Our stratification suggests potential confounding by age. The potential age effect on infection is the very reason we repeated the analysis on each subgroup of ages. This analysis reveals that we did not have a biased result, but rather that the effect has to be adjusted for age. It can be argued that one cannot investigate 4 years of follow up in patients without accounting for ageing which is a strong confounder for infections. However, if 2 years plus 2 years would cause per se a significant age effect on infection rates, then there should be a similar effect when we compared different random samples over 4 years; this was not the case.

The paired comparison of the same women during treatment and then after treatment, or before treatment and then during treatment, obviates the need to address potential confounders among patients, because the woman serves as her own control.

The strength of the association between OC and infections deserves a discussion. We are showing a RR (95%) of 1.35 (1.32–1.38) in Cohort 1 and 1.27(1.243–1.31) in Cohort 2. This constitutes 35 and 27% increase in all serious infection rates measured, which would translate to millions of more infected women worldwide. Moreover, the 95% CIs of both RRs are extremely narrow with P < .00001.

6 CONCLUSIONS

Women at high risk for infections such as the immunosuppressed, diabetic or those consuming medications with a risk for immunosuppression, may be at a particularly high risk for infections when using OCs. The clinical implications discussed above would result in a high economical burden due to higher medication use, hospitalizations, loss of work days and long-term sequelae. While our study considered 5 common infections, it is conceivable that similar mechanisms will increase the rates of other serious infections secondary to the use of OCs. These too will have to be studied further.

As with any new adverse drug reaction signal, these results should be examined by other groups and critically, by the manufacturers of OCs, especially in view of large existing basic research on such effects. More caution should be practiced in women with higher risks of infection due to systemic conditions. Then, one may consider in more detail a comparison of the risk by different OCs, especially as it seems that the risk with progesterone-only is substantially lower.

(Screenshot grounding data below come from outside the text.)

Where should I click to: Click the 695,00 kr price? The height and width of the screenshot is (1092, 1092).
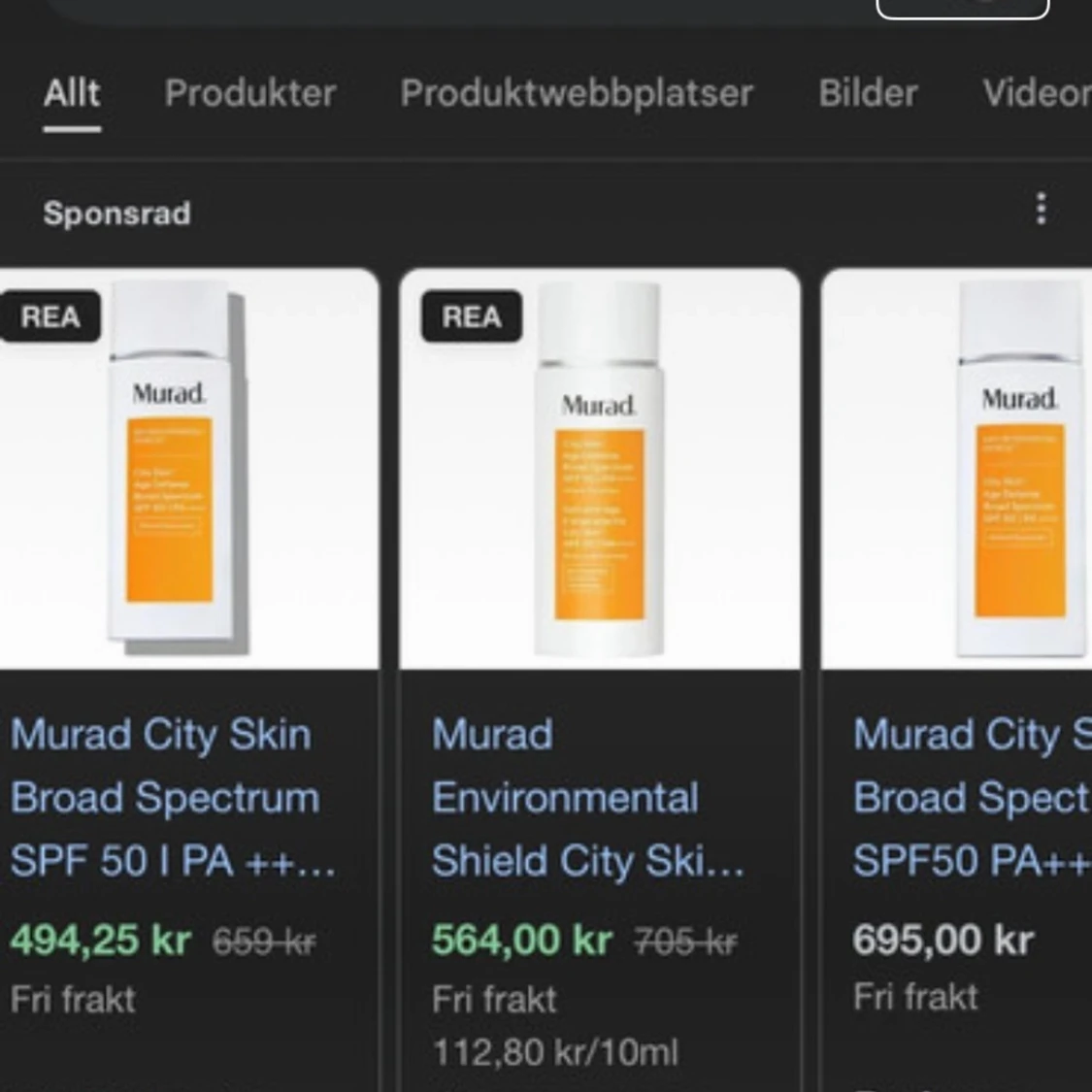[x=943, y=940]
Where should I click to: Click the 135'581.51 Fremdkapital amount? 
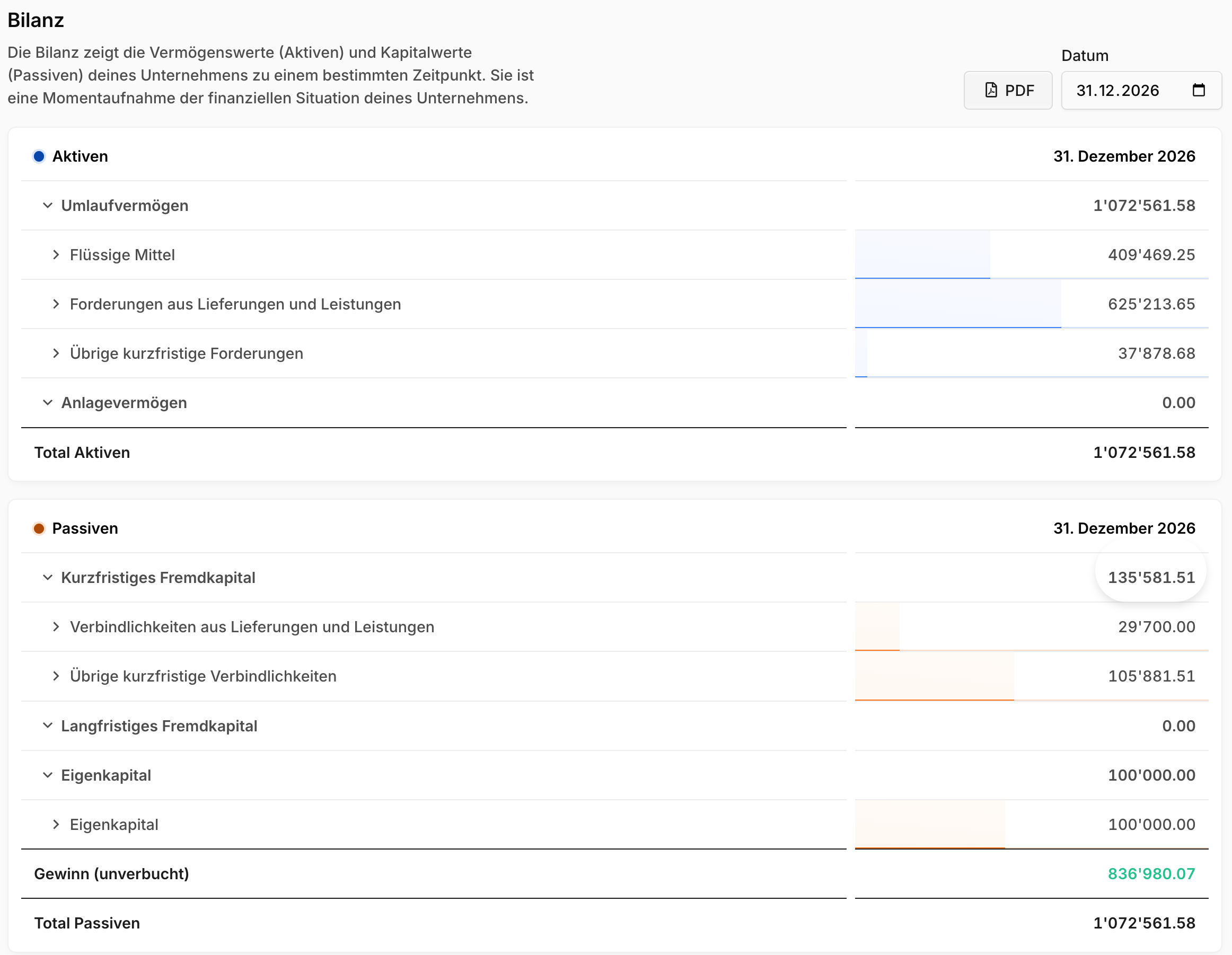[x=1151, y=578]
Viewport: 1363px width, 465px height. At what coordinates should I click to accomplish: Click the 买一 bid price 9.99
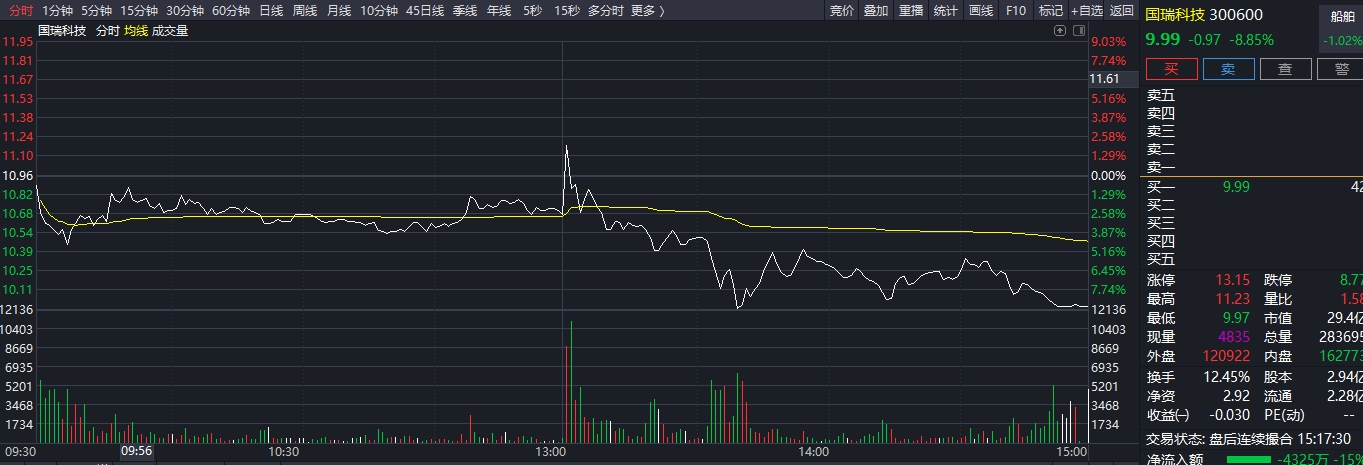1236,187
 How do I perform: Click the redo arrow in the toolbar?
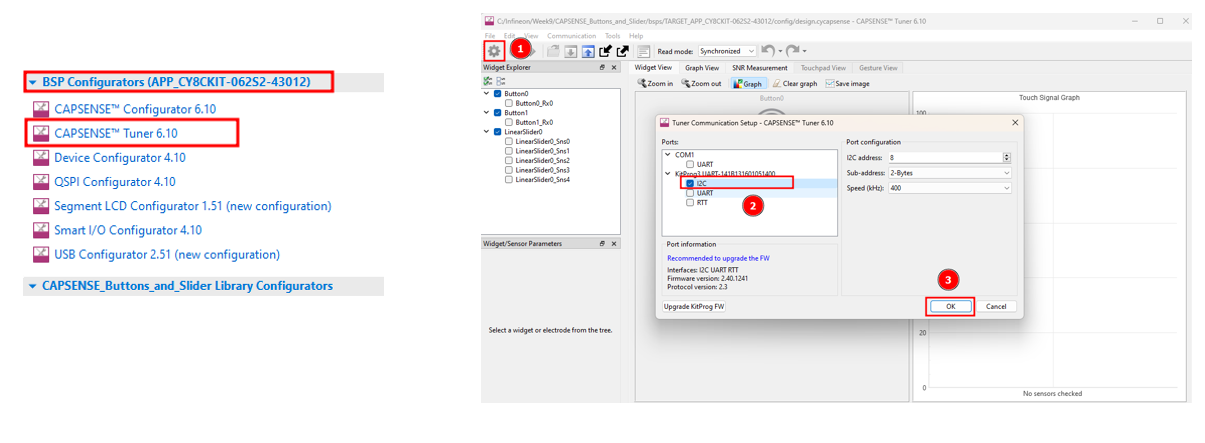tap(792, 51)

OCs are used extensively in almost all populations, among other aspects, due to their perceived naive adverse effect profile. Hence, increasing risk of infections is likely to have major clinical and economic implications. More research is required, both epidemiological and biological, to further understand the mechanisms and implications of the increased rates of infections during OC use. Although OCs had a substantial positive clinical and economical impact on women over recent decades, these findings may have major implications to millions of women worldwide and this should lead to renewed discussion on the safety of the pill.

COMPETING INTEREST

None of the authors declare any competing interests.

CONTRIBUTORS

Y.R. conceived the project and wrote the first draft; A.R. conducted statistics; H.R. and S.R. conducted investigations and analysis; G.H. oversaw the analysis; G.K. oversaw the project and cowrote the first draft.

RESEARCH ETHICS APPROVAL

The study was approved by Assuta Hospital's Research Ethics Committee (#96–8010)

STRENGTHS AND LIMITATIONS OF THIS STUDY

  • A major strength is being a large population-based cohort.
  • Our study demonstrated incidence rates similar to rates found in other studies, corroborating the reliability of our data.
  • A potential weakness is that some women might have had infections that were not documented in the patient's electronic health record; however, suboptimal documentation of these infections should have spread evenly between the 2 study periods.

DATA AVAILABILITY STATEMENT

Data available on request due to privacy/ethical restrictions.